Que los hombres de sable, que no tienen porqué saber lo que un libro significa, hayan desatendido a la biblioteca, es lógico. Pero usted un hombre de letras, que sabe manejar y utilizar los libros, un hombre que ha viajado y conoce lo que es o debe ser ¡¡¡una biblioteca!!! Con un poco de voluntad y de entusiasmo, le bastarán a usted los siete meses y medio de gobierno para realizar la obra. I la dado usted al país una casa de correos, que es la más meri­toria ante la posteridad de las obras públicas por usted realizadas. Por qué rechaza usted la gloria de darle también biblioteca? ¿Qué motivos de resentimiento he podido dar a usted para que no me cumpla la promesa que me hizo, hace tres años, de que no termi­naría su administración sin que mis aspiraciones e ideales bibliote­carios fueran una realidad? ¿Estaré condenado por usted a morir, sin haber visto antes que nuestra biblioteca es, siquiera en lo osten­sible, digna de un pueblo culto?

Como los judíos esperan al Mesías, así he esperado yo duran­te quince años, que viniese al mando supremo un hombre de las condiciones intelectuales que en usted respeto. ¿Habré gastado es­terilmente mi fósforo cerebral en quince años, y adquirido la neurastenia que ya me abruma, para cosechar un gran fiasco?

Yo he creído en usted, señor don Nicolás, como los apóstoles creyeron en el Maestro. ¡Por Dios! En las postrimerías de mi exis­tencia no me haga usted negarlo como Pedro a Jesús.

Hablo a usted con esta llaneza, porque no politiqueo. No me insta, en nada, ser hombre del montón. Me consagré a las le­tras, y no estoy descontento de la cosecha. En el saldo de cuentas un mi siglo no habré pasado, como las aves por el espacio, sin dejar huella por ligera que esta sea.

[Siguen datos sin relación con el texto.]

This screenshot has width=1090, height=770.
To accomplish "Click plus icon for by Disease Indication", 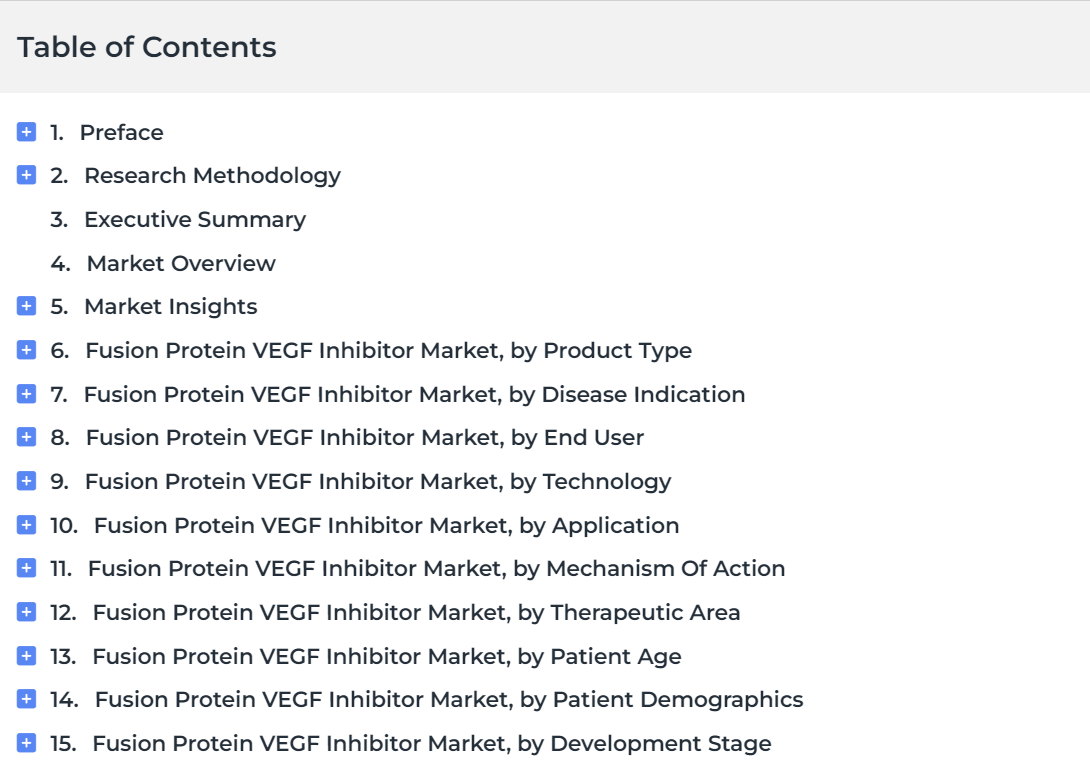I will pyautogui.click(x=26, y=394).
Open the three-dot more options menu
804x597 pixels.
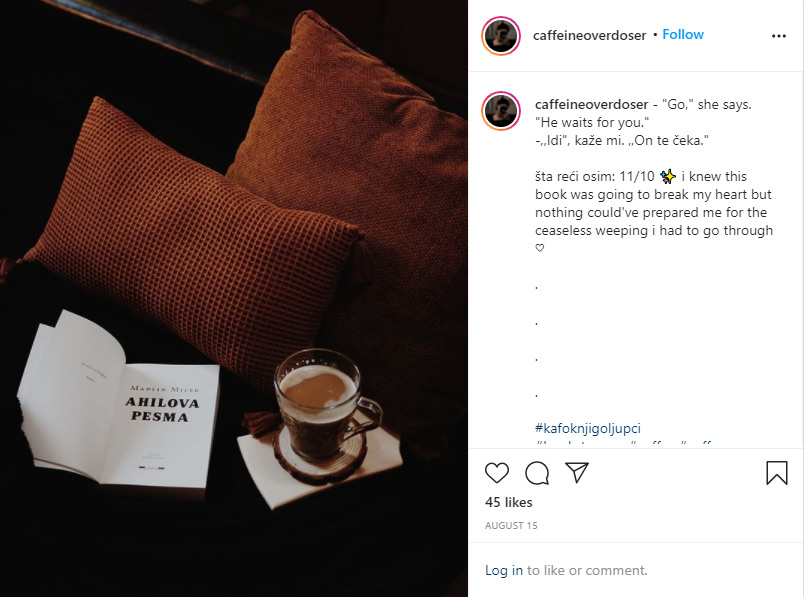point(778,35)
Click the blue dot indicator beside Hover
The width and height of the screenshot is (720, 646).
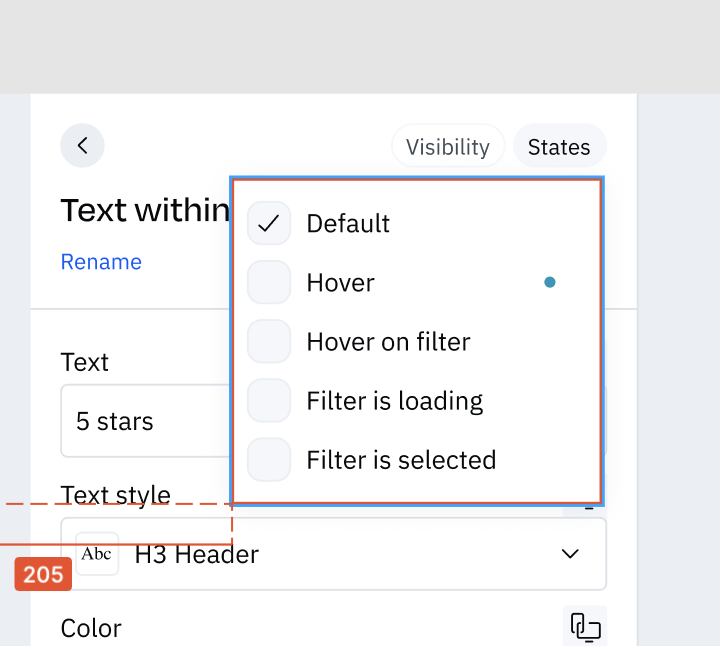[x=550, y=282]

Hoy por hoy el colmo de mi ambición sería dejar unido al de usted, mi nombre en la biblioteca que tuve la singular fortuna lo reorganizar, y no escribo crear porque no me califique de inmo­desto y pretencioso.

CAPITULO SEGUNDO

Pedí a usted, hace seis meses, que me hiciera abonar un pequeño crédito contra el tesoro, pues necesitaba ese dinero para aten­der a los gastos de impresión de tres libros. Tuvo usted la ama­bilidad de contestarme que no le era posible, por causas que me ex­puso, decretar ese pago; pero que, para la publicación de mis libros, contara con el auxilio pecuniario que me fuese preciso. Recordará usted que le repuse que repugnaba a mi altivez mendigar co­mo literato, subvención de los gobiernos, que para todos mis libros había encontrado editores en el extranjero, y que si, en esta vez, había pensado hacer en Lima la edición de esos tomos era por ra­zones especiales que le manifesté. Tanto usted como el doctor Loayza, que estaba presente, vencieron mi susceptibilidad con frases de estimación por mi persona y mis producciones.

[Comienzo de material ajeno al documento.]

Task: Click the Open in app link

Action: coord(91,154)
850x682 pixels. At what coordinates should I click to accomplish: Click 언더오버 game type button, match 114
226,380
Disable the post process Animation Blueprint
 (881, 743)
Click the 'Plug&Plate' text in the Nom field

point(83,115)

La impresión de uno de los libros terminará en breves días más. Ha cerca de dos meses que he presentado solicitud al minis­terio pidiendo el cumplimiento de la oferta generosa de usted. Al no despacharse hasta ahora mi solicitud, casi se me coloca en la condición del mendigo que demanda una limosna, y esto era, precisamente, lo que yo rehuía.

CAPITULO TERCERO

En la visita que, en abril, hizo usted a la biblioteca (y que no se ha repetido) le mostré, y aún hojeó usted algo, un precioso manuscrito sobre literatura nacional. Hablé a usted de ese ma­nuscrito con entusiasmo, y le dije que si el gobierno se comprome­tía a publicarlo, yo tenía voluntad para consagrar mis días festivos a comentarlo y escribir algunas páginas sobre historia literaria del Perú, a guisa de prólogo. Tanto usted, como después el doctor Loayza, me alentaron a emprender el trabajo, garantizándome que se haría la publicación por cuenta del estado.

Ha casi dos meses que pasé oficio al ministerio expresando que el trabajo estaba ya listo para la prensa. Nada pedía para mí, y hasta me excusaba de entender en contrato con la imprenta. Reclamaba solo una pequeña gratificación para el amanuense que hizo la copia.

Calculo que la impresión, con escrupulosa corrección de prue­bas, pues se trata de versos, reclama por lo menos seis meses.

Y sin embargo... mi oficio sigue entre carpetas. No espera­ba que a mi entusiasta iniciativa se contestase con glacial indiferencia.

Y pongo punto a mis quejumbres, señor don Nicolás, no sin vol­ver a reclamar su indulgencia para con este su viejo estimador y amigo que le besa la mano.